В. П. Горчаков. Выдержки из дневника. – Москвитянин, 1850, № 2, с. 151–153, 156, 178.
Колл. сов. Арт. Мак. Худобашев, армянин, был человек лет за 50, чрезвычайно маленького роста, как-то переломленный на бок, с необыкновенно огромным носом, гнусивший и беспощадно ломавший любимый им французский язык. Пушкин с ним встречался во всех обществах и не иначе говорил с ним, как по-французски. Худобашев был его коньком; Александр Сергеевич при каждой встрече обнимался с ним и говорил, что когда бывает грустен, то ищет встретиться с Худобашевым, который всегда «отводит его душу». Худобашев в «Черной шали» Пушкина принял на свой счет «армянина». Шутники подтвердили это, и он давал понимать, что он, действительно, кого-то отбил у Пушкина.

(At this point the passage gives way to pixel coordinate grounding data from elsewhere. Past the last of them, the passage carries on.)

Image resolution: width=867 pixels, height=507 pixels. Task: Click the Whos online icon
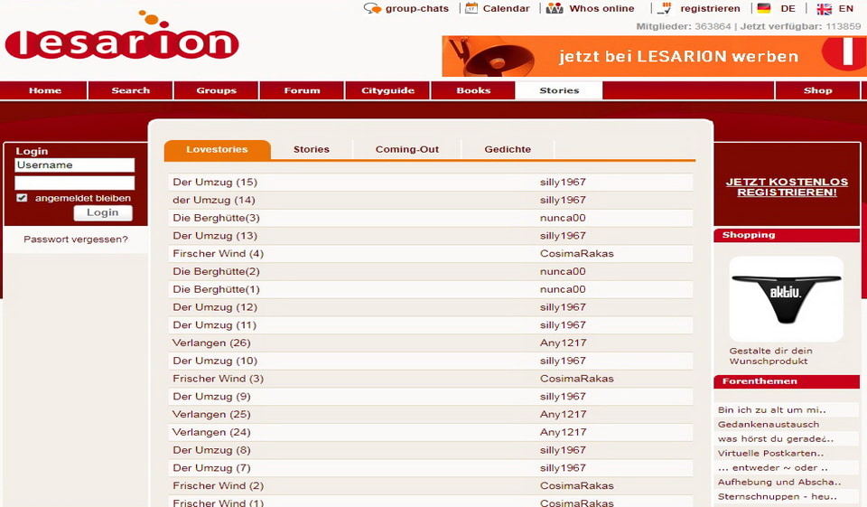tap(555, 8)
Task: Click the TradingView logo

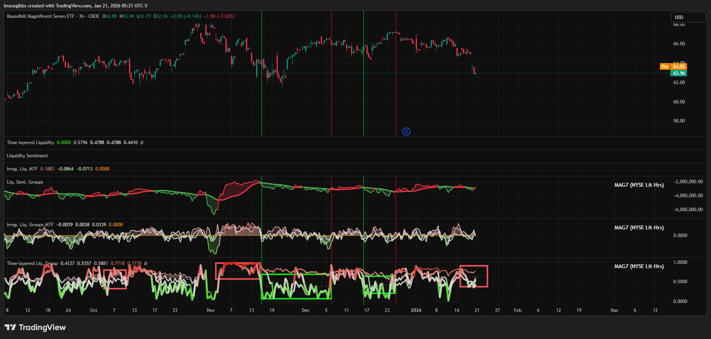Action: [x=35, y=327]
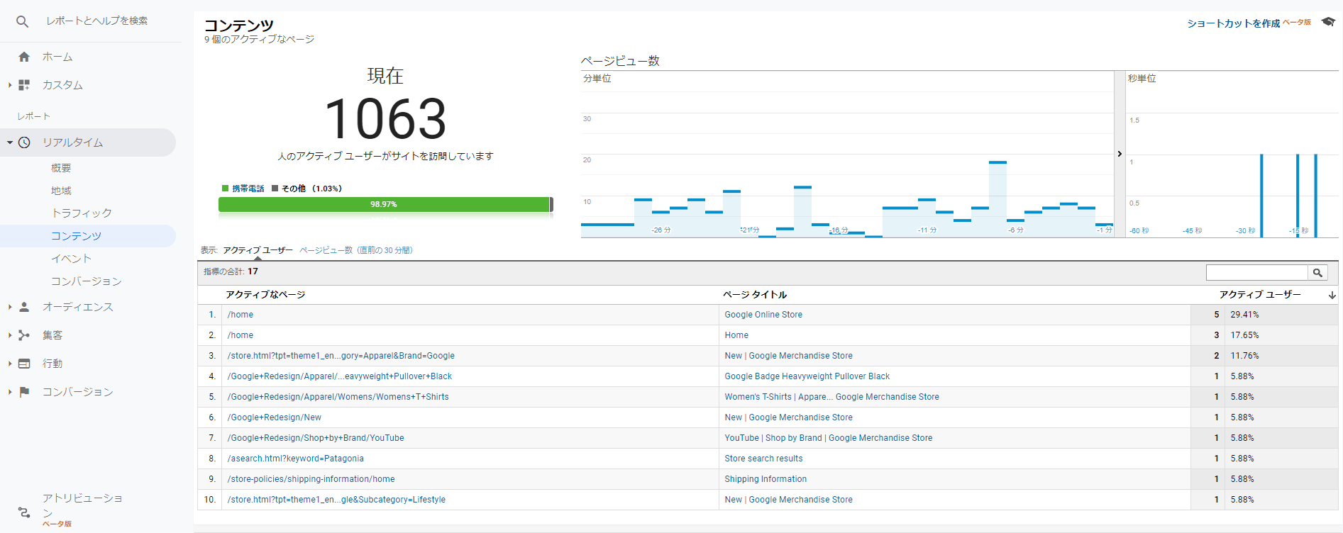Open the /Google+Redesign/New page link
1343x533 pixels.
[275, 417]
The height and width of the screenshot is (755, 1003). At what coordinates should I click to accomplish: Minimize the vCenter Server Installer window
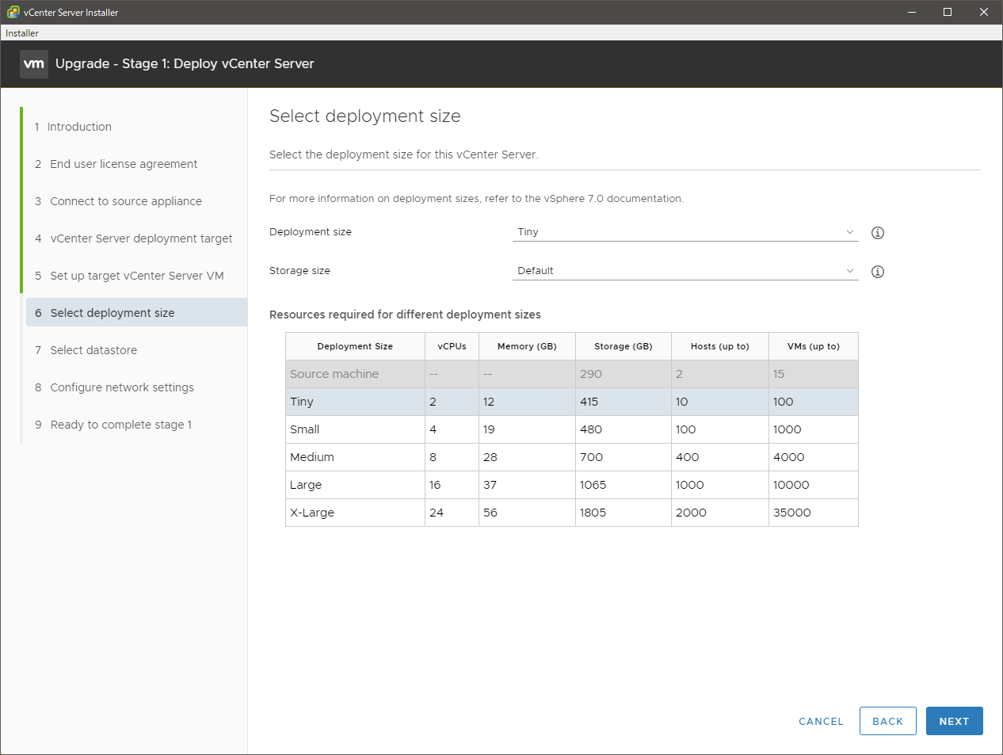tap(911, 12)
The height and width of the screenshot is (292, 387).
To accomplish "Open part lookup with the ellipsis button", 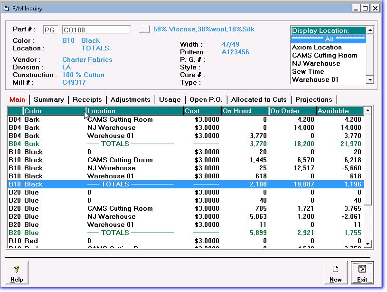I will tap(144, 29).
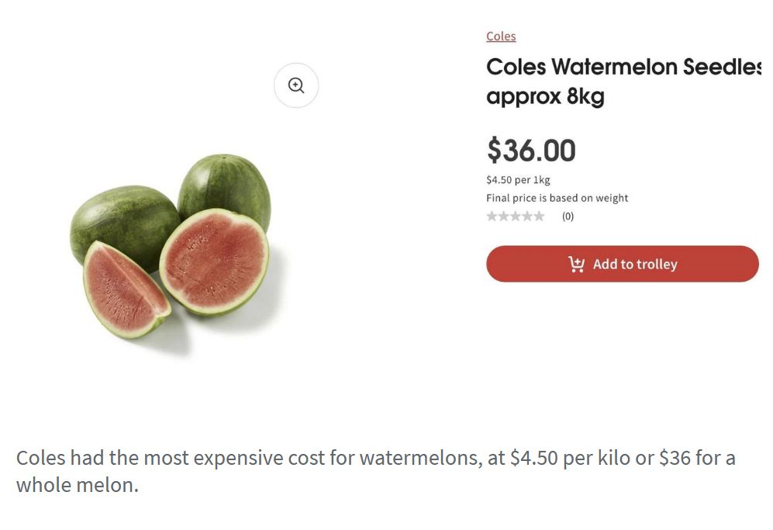
Task: Select the fourth rating star
Action: [527, 217]
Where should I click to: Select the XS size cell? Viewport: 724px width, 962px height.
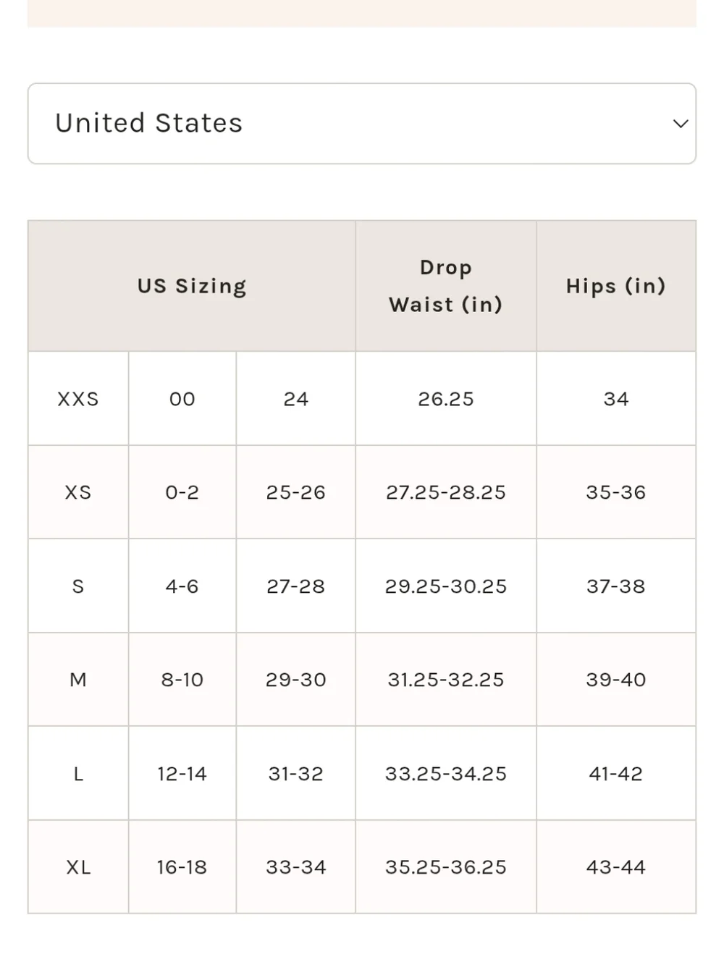click(x=78, y=492)
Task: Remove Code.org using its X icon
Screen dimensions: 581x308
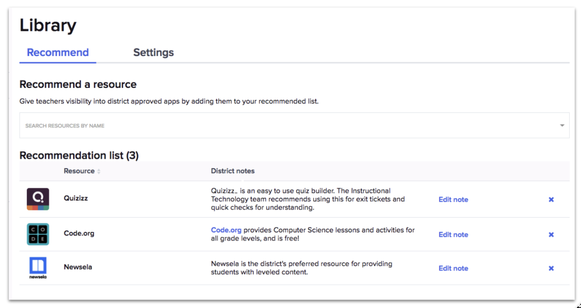Action: (551, 234)
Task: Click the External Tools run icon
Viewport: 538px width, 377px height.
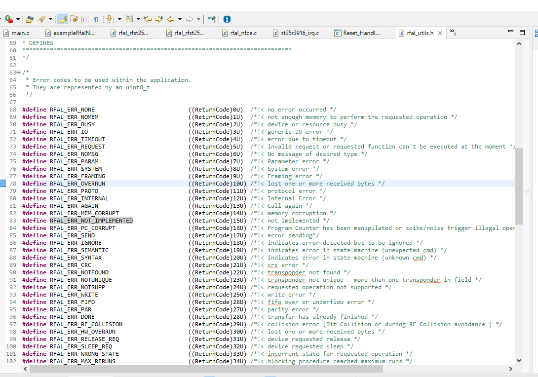Action: 8,19
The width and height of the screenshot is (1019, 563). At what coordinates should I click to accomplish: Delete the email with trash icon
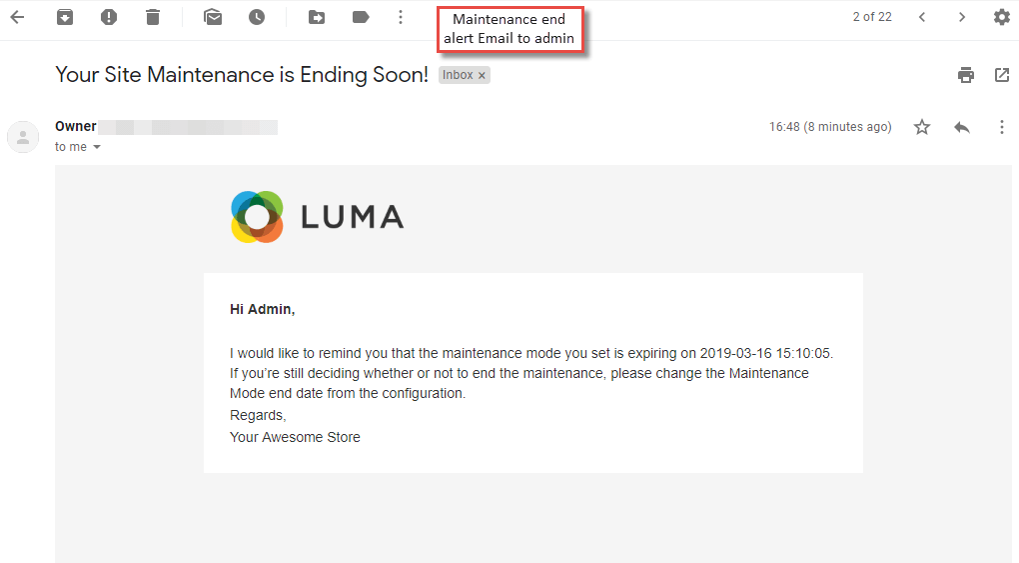pyautogui.click(x=153, y=17)
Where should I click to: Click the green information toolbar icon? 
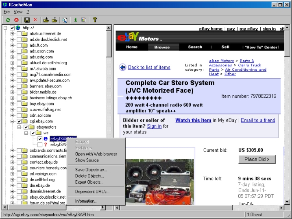tap(75, 20)
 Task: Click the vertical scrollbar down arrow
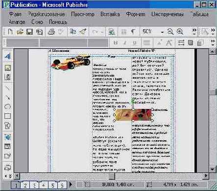[213, 169]
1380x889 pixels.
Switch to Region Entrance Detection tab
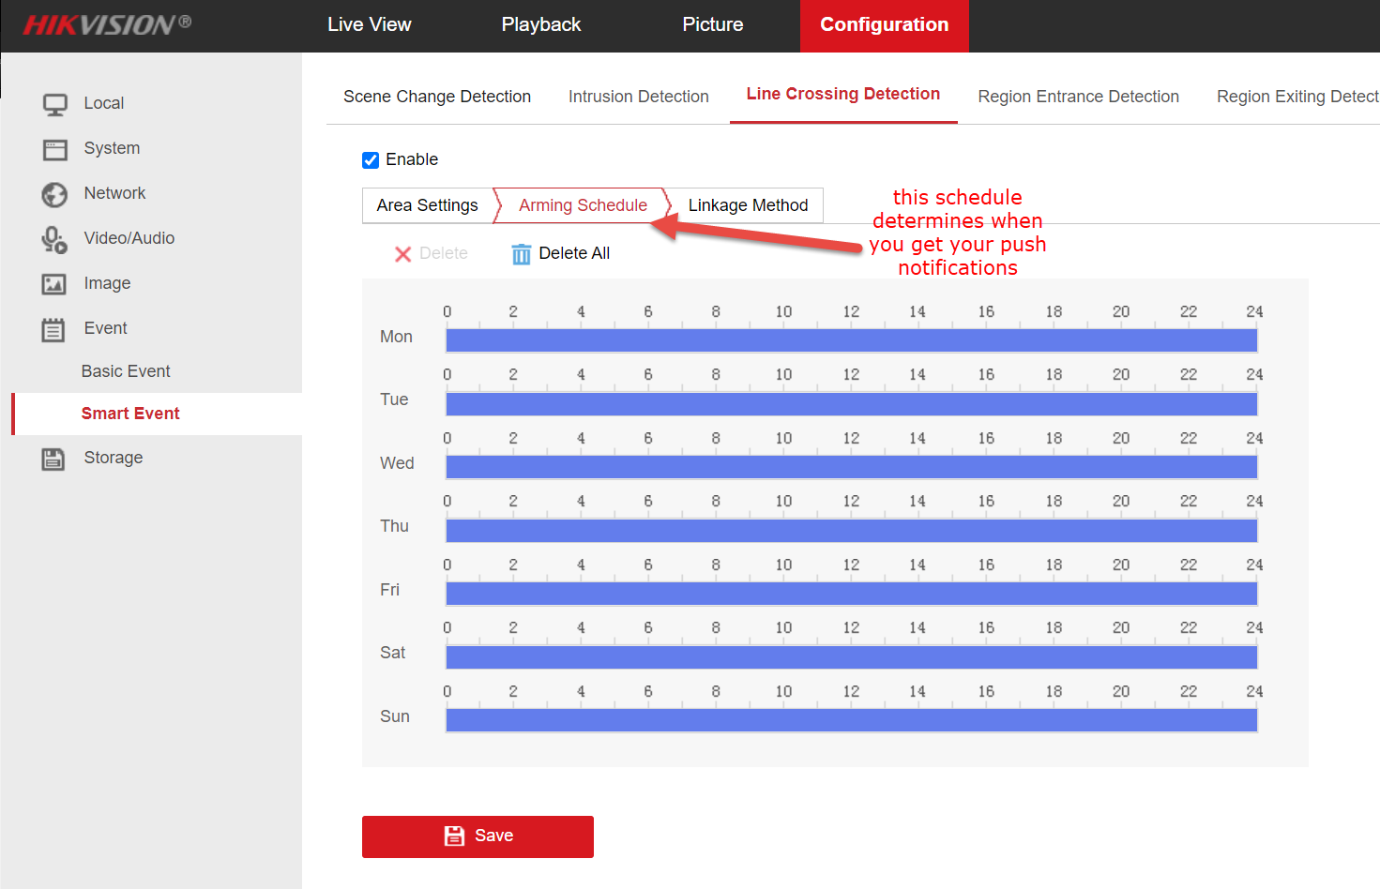pyautogui.click(x=1078, y=97)
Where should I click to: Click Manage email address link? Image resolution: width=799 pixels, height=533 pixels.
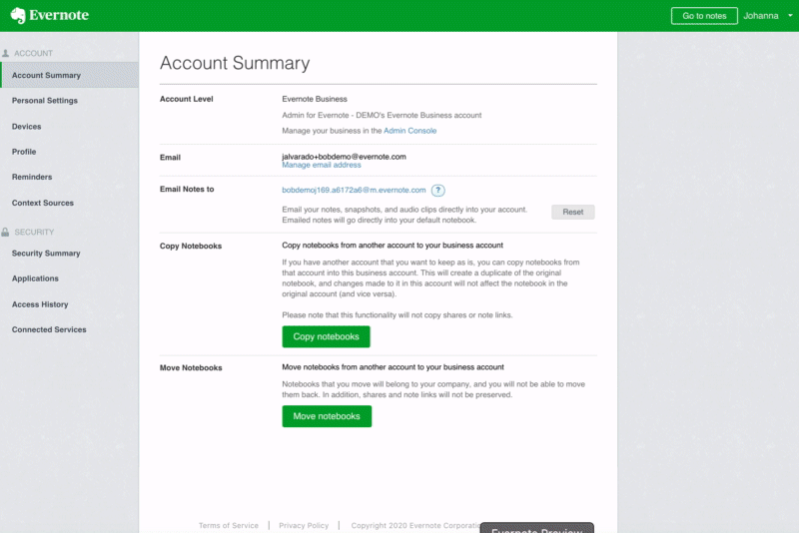322,165
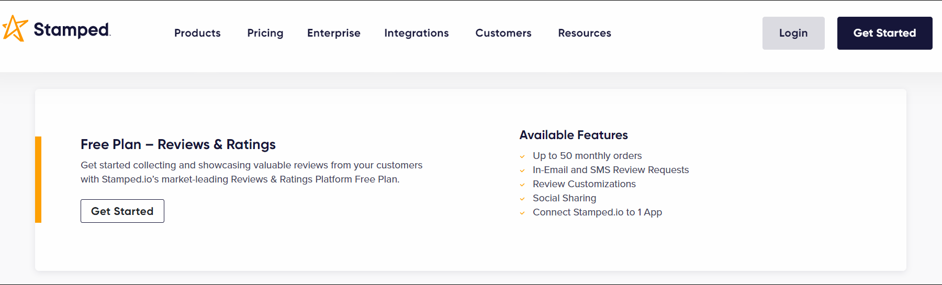
Task: Visit the Customers nav link
Action: (x=503, y=33)
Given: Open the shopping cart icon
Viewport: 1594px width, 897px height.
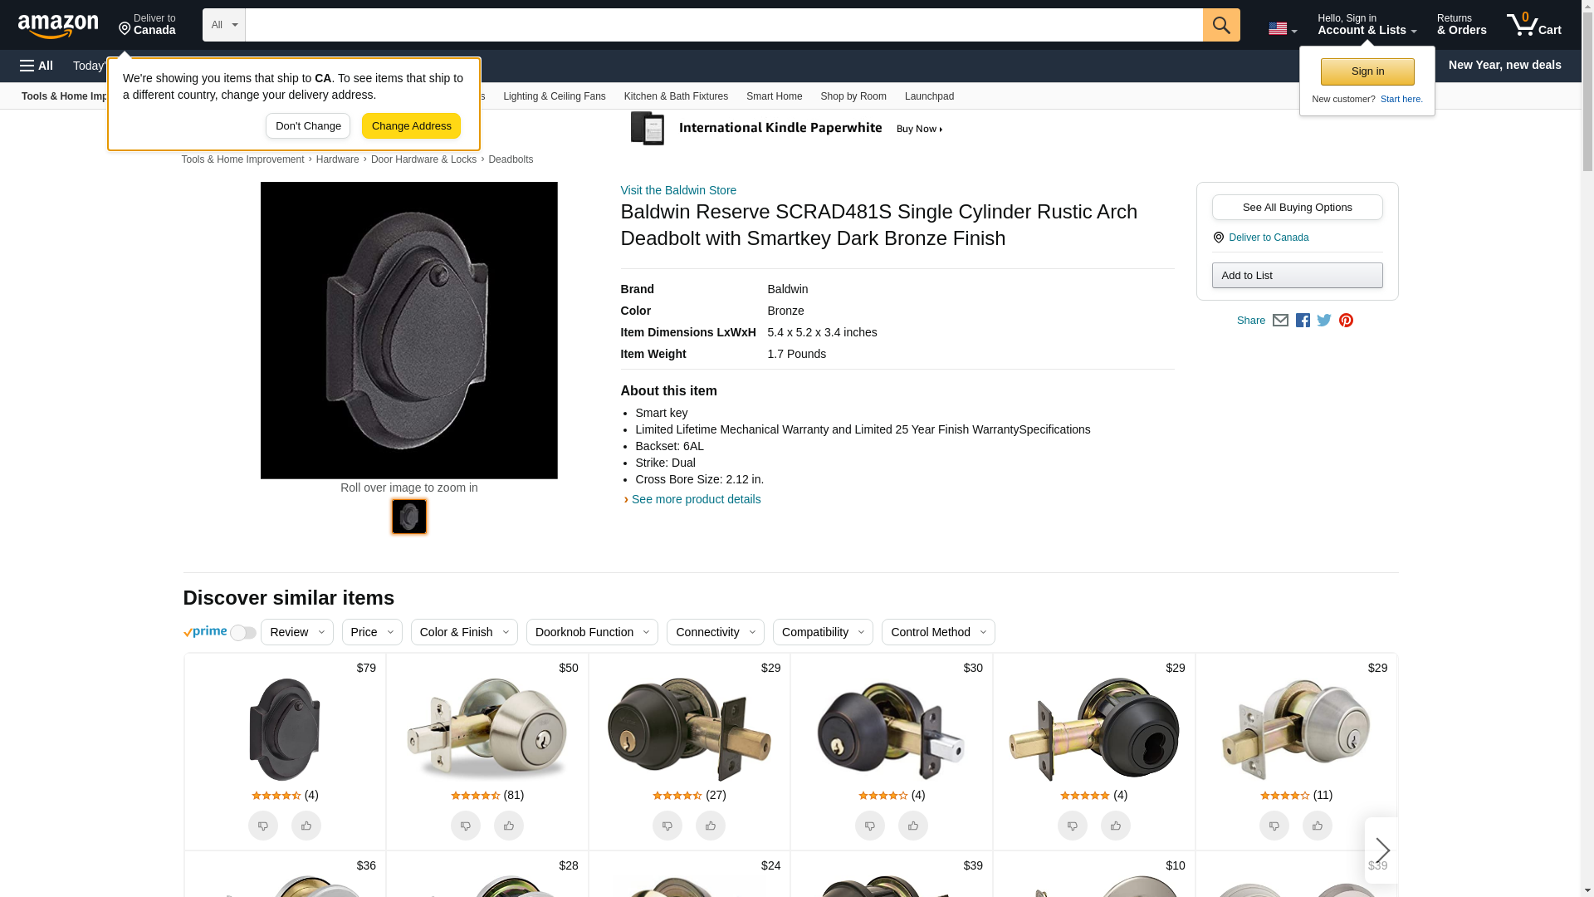Looking at the screenshot, I should (x=1533, y=25).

Этот, узнав, не давал ему покоя и, как только увидит Худобашева, начинал читать «Черную шаль». Ссора и неудовольствие между ними обыкновенно оканчивались смехом и примирением, которое завершалось тем, что Пушкин бросал Худобашева на диван и садился на него верхом (один из любимых тогда приемов Пушкина с некоторыми и другими), приговаривая: «Не отбивай у меня гречанок!» Это нравилось Худобашеву, воображавшему, что он может быть соперником.
И. П. Липранди, стб. 1229.
Утром 8 ноября мне дали знать, что начальник дивизии (М. Ф. Орлов) возвратился в Кишинев. Я поспешил явиться к генералу. Генерал благосклонно принял меня… Вошел Пушкин, генерал его обнял и начал декламировать: «Когда легковерен и молод я был» и пр. Пушкин засмеялся и покраснел. «Как, вы уже знаете?» – спросил он. – «Как видишь», – отвечал генерал. – «То есть, как слышишь», – заметил Пушкин, смеясь. Генерал на это замечание улыбнулся приветливо. «Но шутки в сторону, – продолжал он, – а твоя баллада превосходна, в каждых двух стихах полнота неподражаемая».